Field Notes From a Hidden City: An Urban Nature Diary by Esther Woolfson
Esther Woolfson is the author of one of my two most favorite books about birds, Corvus: A Life With Birds (the other one is H is for Hawk by Helen Macdonald). Field notes is an apt title for this book as it captures Woolfon’s everyday encounters with nature through the seasons and from the perspective of her urban home in Aberdeen. Crucially, in her storytelling Woolfson captures the loss of habitat for so many creatures as the consequence of not acting on climate change and due to the impact of rapid urbanization globally. “If we lose sparrows, everything will change. Our lives will change, even if we don’t at the time fully appreciate how… As with every loss, our lives will be thinner, lesser; the future not only of the physical but our mental world will be diminished, the world of our history and legend where the life of all cultures resonates with all we’ve seen and all we’ve lived with, plant and animal, stone and cloud.”

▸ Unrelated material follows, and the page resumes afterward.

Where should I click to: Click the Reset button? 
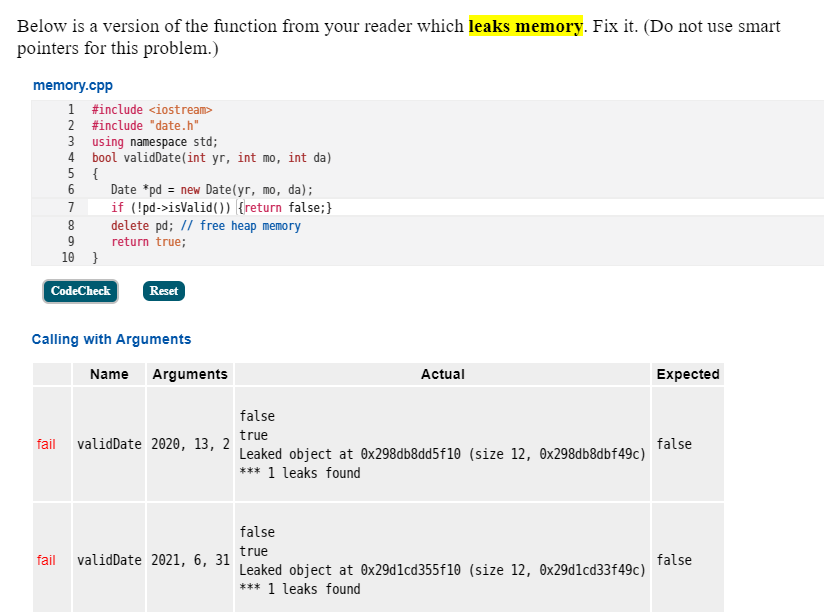pos(163,291)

Walking in Wonder by John O’Donoghue: Eternal Wisdom for a Modern World
For those who have read and loved the bestseller, Anam Cara (the Gaelic phrase for soul friend) by the late John O’Donoghue, this is a great companion volume. This book is a distillation of O’Donoghue’s radio talks with his friend, John Quinn, a former broadcaster on Irish National Radio. Here O’Donoghue speaks of wonder as being a companion to compassion in our approach to life and to our actions that will make a difference. ‘Each day is a secret story woven around the radiant heart of wonder. The sacred duty of being an individual is to gradually learn how to live to awaken the eternal within you.’

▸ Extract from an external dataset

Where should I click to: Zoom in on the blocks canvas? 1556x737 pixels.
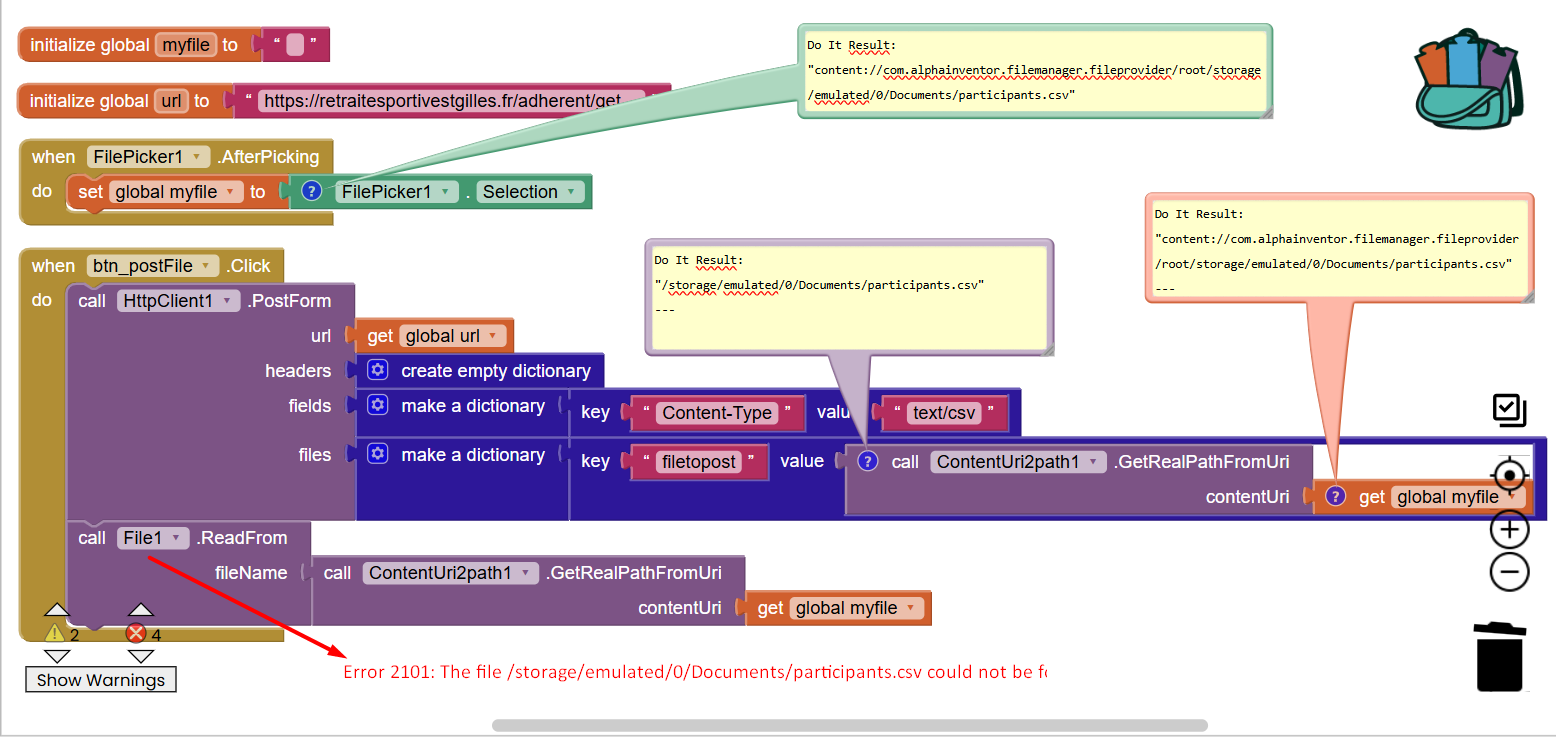point(1509,529)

O’Donoghue was a priest with a doctorate in philosophy and a fierce social justice advocate. For most of the 1990s, O’Donoghue lived in silence and solitude on the rocky coast of County Clare. He left the church around the time of the runaway success of Anam Cara, deciding he didn’t have a lot in common with hierarchy. In an obituary in The Guardian captured O’Donoghue’s humor and humanity:
“For a student of Hegel who had written his PhD in German, O’Donohue found it amusing that pop stars and presidents had his book at their bedside, that Hollywood directors and household name actors sought his counsel. It confirmed his view that there is an intersection between philosophy, poetry and theology which can host an audience increasingly exiled by what he called ‘the frightened functionaries of institutional religion.’ As an accomplished poet, he had the literary tools and dazzling vocabulary to speak a language that persuaded you he was right.”

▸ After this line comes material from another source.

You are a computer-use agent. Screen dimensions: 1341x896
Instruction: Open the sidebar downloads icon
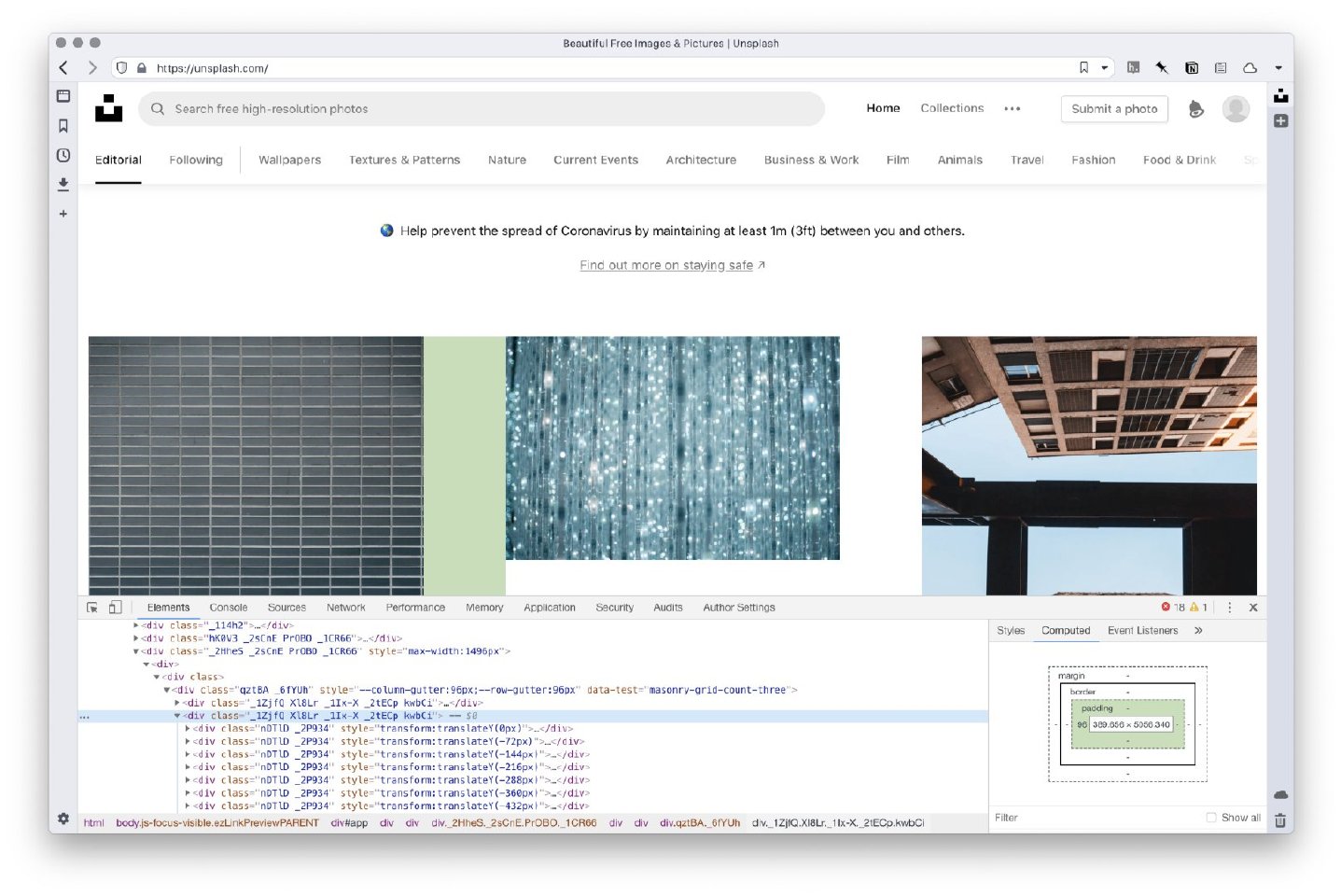point(63,185)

An African Elegy by Ben Okri – Re-read
This book of Ben Okri’s poetry has been a favorite of mine for many years. The poems are evocative and true. I was excited that Okri was speaking at Adelaide Writers’ Week this year but then I was so tired from all my travel I fell asleep instead. On waking I turned to YouTube to watch a speech Okri gave to the Kolkata Literary Festival in India and I pretended I was there, and he was talking to me. That’s how I feel about his poetry too. It’s up close and personal. Visceral, really. Okri says, ‘We’re born from stories, visible and invisible…I’m fascinated by the invisible ones.’ He goes on to say this:
‘All creativity starts with questions. And the quality of the questions we ask, as writers and as citizens, determines the quality of the discoveries we make about ourselves and about our societies. Question askers…are the most dangerous people in society. They are the most liberating people in society. The fight for justice is for everybody, for society… (But) the keenest fight for justice is for the most dispossessed, the poorest people in our society. Justice is not just about poverty, it’s about truth. Justice is about a way a society is run. Justice is about what a society takes to be its fundamental truths…We should be discoverers of possibilities and not concluders. We should not be full stops, semi-colons or even a dash. Only free people can make a free world.’